Sunday, March 8, 2009

France: The Last Model Standing?

Bank of America's European Chief Economist Holger Schmieding recently wrote in Newsweek that the last model standing is France. "For better or worse, French-style intervention is gaining the upper hand as other economic models lose credibility," he argued.

One France Is Enough, retorts Roger Cohen in his latest Op-ed for the NYT, referring to Obama's bold moves to solve the country's financial and economic crisis. "I love France," he writes, "but I don’t want there to be two of them, least of all if one is in the United States."

Echoing critics of Obama's "French temptation," i.e. government interventionism (Socialism? Boo,) Cohen falls into the cliché that public intervention and market regulation kill individual freedom, choice, potential. "I lived for about a decade in France and later moved to the United States. Nobody in their right mind would give up the manifold sensual, aesthetic and gastronomic pleasures offered by French savoir-vivre for the unrelenting battlefield of American ambition were it not for one thing: possibility."

Possibility for whom? America may be embedded in the cult of the New Frontier, but it comes with a corollary: robber barony. Is the systematic socializing of costs and privatizing of profits what Cohen calls "possibility?" For a few fat cats who "make it," how many million Americans are working their lives away for a "possibility" that never materializes, or simply evaporates? How many of them are left on the side of the road, living in conditions that would shame a third-world country? When will they wake up to the fact that, not only have they been robbed again, they will also have to foot the bill?

In his usual fashion, Superfrenchie proceeds to challenge Cohen's arguments, yet both concur that the U.S. shouldn’t try to become France, just as France shouldn’t try to become the U.S. Still, there might be benefits in mutual inspiration.
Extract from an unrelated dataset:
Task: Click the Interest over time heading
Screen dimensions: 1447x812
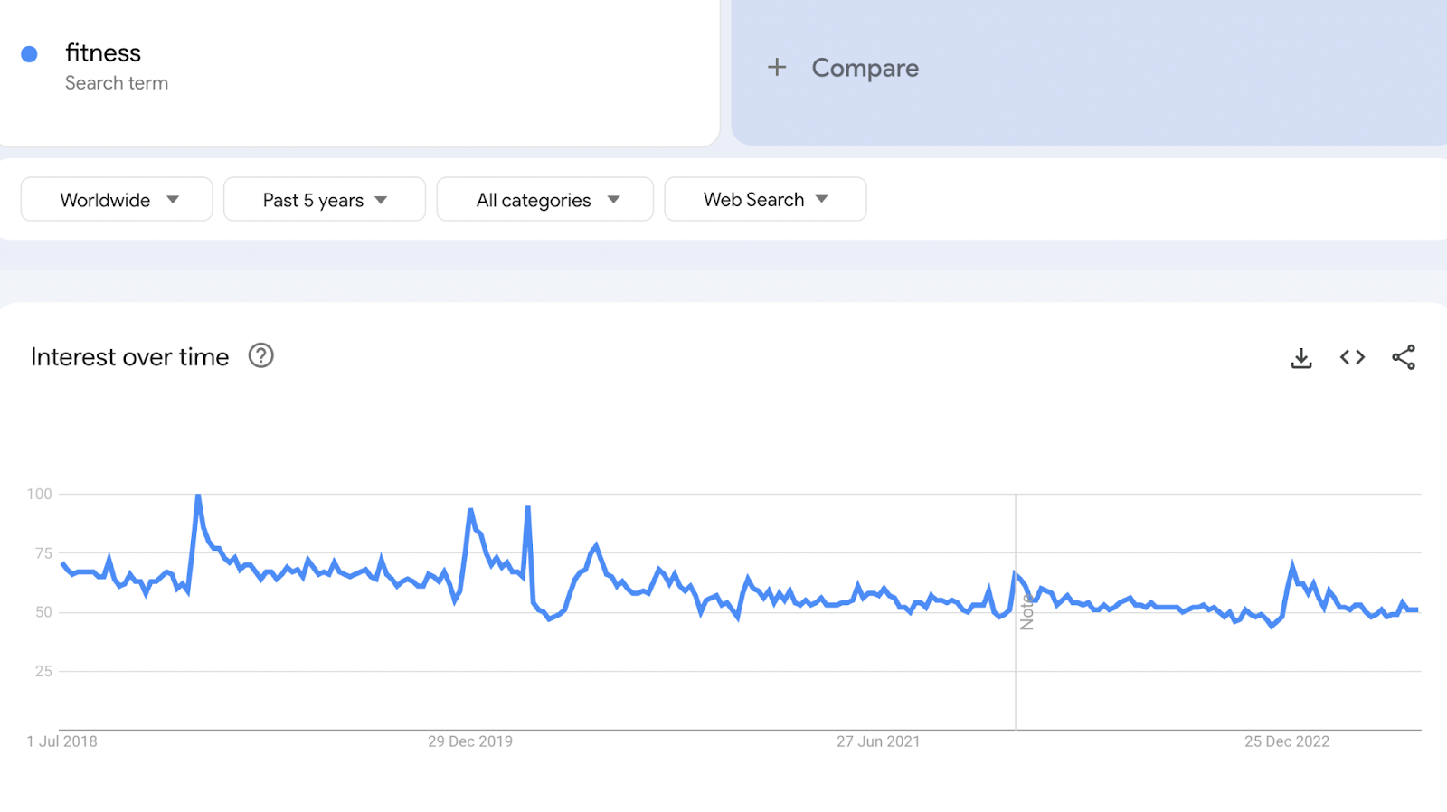Action: pos(130,357)
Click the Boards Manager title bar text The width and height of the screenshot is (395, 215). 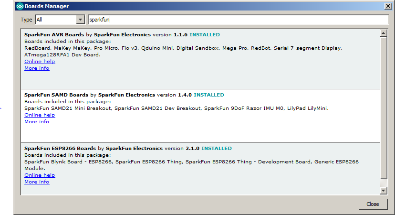47,6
A healthy dose of regulation not only decreases overall costs to the community, and to the average individual, it also provides for better infrastructure, and a safety net conducive of freedom, choice and, yes, possibility.

As for those French locked in perpetual whining and demonstrating mode about La Crise, they may want to reflect on the psalm "Quand je me considère, je me désole, mais quand je me compare, je me console." Because they are far from the worst off.

UPDATE: Le vieux canard in The Economist: "The fury about 'European socialism' is not just wrong as a matter of fact. It is foolish as a matter of policy. Europe has plenty of things to teach the United States (particularly about running a welfare state), just as America has plenty to teach Europe (particularly about igniting entrepreneurialism). Indeed, a more telling criticism of the Obama administration is not that it is borrowing too much from Europe but that it is learning too little [...] Europeans and Americans are never likely to coalesce: their cultural traditions are too strong and their solutions to the problem of regulating capitalism too distinctive. But they nevertheless have plenty in common [...]

UPDATE: Vive la différence! in The Economist.